SUPPLIED RECORDS START
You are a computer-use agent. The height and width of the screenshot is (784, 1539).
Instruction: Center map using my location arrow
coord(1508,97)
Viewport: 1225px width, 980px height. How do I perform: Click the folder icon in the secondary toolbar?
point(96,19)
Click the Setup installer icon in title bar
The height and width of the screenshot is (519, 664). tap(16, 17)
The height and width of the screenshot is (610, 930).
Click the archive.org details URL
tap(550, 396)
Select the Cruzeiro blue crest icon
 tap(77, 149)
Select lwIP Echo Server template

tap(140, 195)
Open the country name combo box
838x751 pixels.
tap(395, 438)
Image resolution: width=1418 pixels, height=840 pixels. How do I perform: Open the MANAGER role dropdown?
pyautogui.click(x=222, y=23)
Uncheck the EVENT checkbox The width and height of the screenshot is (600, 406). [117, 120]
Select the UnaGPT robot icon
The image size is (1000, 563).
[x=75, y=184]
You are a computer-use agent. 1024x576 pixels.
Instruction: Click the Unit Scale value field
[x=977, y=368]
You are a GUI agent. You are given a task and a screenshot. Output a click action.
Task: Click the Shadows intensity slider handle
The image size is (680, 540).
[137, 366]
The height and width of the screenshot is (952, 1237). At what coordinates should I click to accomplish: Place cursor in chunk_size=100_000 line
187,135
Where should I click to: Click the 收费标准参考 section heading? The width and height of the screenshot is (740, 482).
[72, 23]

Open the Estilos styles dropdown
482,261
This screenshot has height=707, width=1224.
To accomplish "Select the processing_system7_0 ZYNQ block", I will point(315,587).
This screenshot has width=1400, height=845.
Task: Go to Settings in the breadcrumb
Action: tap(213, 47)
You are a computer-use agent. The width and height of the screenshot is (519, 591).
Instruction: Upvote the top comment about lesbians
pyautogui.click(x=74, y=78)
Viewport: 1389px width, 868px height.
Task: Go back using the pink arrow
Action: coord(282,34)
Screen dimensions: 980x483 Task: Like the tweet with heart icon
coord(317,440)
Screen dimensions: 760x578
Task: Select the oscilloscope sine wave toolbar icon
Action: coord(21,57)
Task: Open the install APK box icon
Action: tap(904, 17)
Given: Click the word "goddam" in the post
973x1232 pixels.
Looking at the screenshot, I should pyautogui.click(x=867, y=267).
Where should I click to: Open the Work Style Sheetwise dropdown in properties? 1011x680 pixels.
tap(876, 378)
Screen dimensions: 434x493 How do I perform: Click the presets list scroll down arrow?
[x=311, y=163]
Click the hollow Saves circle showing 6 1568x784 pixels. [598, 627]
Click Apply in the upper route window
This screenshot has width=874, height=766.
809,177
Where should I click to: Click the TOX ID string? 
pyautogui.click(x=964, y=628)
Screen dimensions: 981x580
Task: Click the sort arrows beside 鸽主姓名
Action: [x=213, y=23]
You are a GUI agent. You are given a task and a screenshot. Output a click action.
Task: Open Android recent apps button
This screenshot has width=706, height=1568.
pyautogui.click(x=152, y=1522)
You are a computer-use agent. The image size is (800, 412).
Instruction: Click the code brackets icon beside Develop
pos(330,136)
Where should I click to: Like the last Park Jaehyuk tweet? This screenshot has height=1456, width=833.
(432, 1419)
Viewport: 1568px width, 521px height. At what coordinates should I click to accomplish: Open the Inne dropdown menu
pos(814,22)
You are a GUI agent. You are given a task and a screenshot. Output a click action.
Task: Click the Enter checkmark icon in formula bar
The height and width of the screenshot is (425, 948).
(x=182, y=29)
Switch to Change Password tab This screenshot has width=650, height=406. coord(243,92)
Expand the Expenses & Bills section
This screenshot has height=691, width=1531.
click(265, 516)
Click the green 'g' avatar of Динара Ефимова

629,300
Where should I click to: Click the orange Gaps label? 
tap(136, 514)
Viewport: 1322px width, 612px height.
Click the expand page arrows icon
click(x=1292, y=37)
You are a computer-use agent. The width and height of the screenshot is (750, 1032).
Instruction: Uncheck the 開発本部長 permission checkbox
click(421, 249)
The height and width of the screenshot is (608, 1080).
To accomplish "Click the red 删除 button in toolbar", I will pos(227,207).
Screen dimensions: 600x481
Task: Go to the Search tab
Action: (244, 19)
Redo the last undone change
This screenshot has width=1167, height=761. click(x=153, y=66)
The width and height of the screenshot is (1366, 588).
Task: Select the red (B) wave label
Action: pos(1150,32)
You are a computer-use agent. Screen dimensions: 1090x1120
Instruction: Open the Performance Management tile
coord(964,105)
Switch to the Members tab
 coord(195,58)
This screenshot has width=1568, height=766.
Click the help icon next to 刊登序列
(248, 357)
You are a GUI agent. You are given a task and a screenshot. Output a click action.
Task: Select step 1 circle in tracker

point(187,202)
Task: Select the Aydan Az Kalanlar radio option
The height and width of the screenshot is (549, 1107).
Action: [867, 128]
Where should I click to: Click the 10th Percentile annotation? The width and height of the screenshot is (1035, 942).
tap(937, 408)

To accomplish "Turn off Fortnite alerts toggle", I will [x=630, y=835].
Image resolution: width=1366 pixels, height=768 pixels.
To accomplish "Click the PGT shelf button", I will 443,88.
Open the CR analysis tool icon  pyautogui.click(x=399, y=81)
SUPPLIED RECORDS END
> HOW TO COMPLETE THIS TASK: Which of the lines above hold the string "computer"? Copy each one.

> REPLY:
You are a computer-use agent. The height and width of the screenshot is (784, 1539).
You are a computer-use agent. 1024x576 pixels.
You are a computer-use agent. The width and height of the screenshot is (519, 591).
You are a computer-use agent. The image size is (800, 412).
You are a computer-use agent. The width and height of the screenshot is (750, 1032).
You are a computer-use agent. Screen dimensions: 1090x1120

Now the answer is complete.